When I drove down to the city in late June, I planned to stay only for the day – to see a specialist recommended by my cardiologist in Kingston. But that all changed in an instant when this doctor told me I should have had surgery to repair my valves a month earlier. By the end of the day I was in a hospital gown, and underwent a grueling seven-hour operation the next day.

Many of you have likely undergone major surgery, but until you experience it yourself you can’t have any idea what it is like. I’m sure there was a battle raging in me while I was under anesthesia, and when I woke up there wasn’t only excruciating physical pain, but also inner turmoil, which was worse. It seemed like dark powers were surrounding me and that God was very far away – though I knew he wasn’t. I have to admit I was not a good soldier, and there were times when I wanted to give up. But I knew I couldn’t, and that is because of your prayers.

Being absolutely helpless and needing help with every move was at first discouraging, but in the end it was a good experience, because it allowed me to understand what it must be like for so many others – the old and infirm, the weak, the physically or developmentally disabled.
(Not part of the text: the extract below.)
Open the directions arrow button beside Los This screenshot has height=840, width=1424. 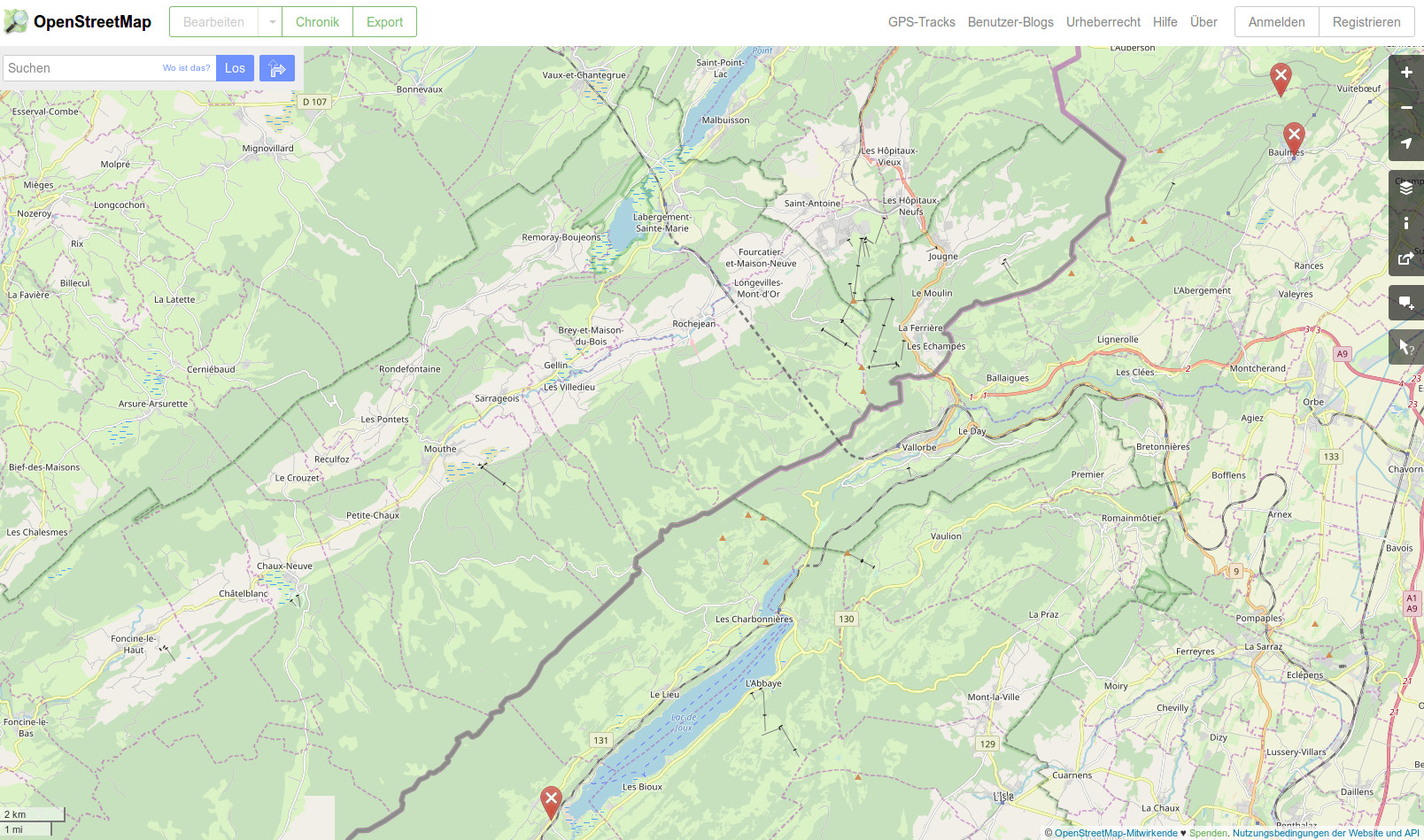pyautogui.click(x=277, y=68)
I was also afraid: afraid that the surgery wouldn’t be successful, and that I would have trouble breathing, and that I would choke on the tube in my airway (which I then did, and there was no one around to help me.) But I had to think of the old freedom song from the Civil Rights Movement, which I sang side by side with Martin Luther King, Jr. in 1965, which says, “We are not afraid – we shall overcome, some day!” – and I had to remind myself that even if we are afraid, the best antidote to fear is to step out bravely and believe that we are not.

So I am no longer worried about tomorrow or the next day. There is more than enough to think about for today. I am thankful just to be alive, to see the sky and the birds and flowers and trees, and to see my family and all of my friends and brothers and sisters.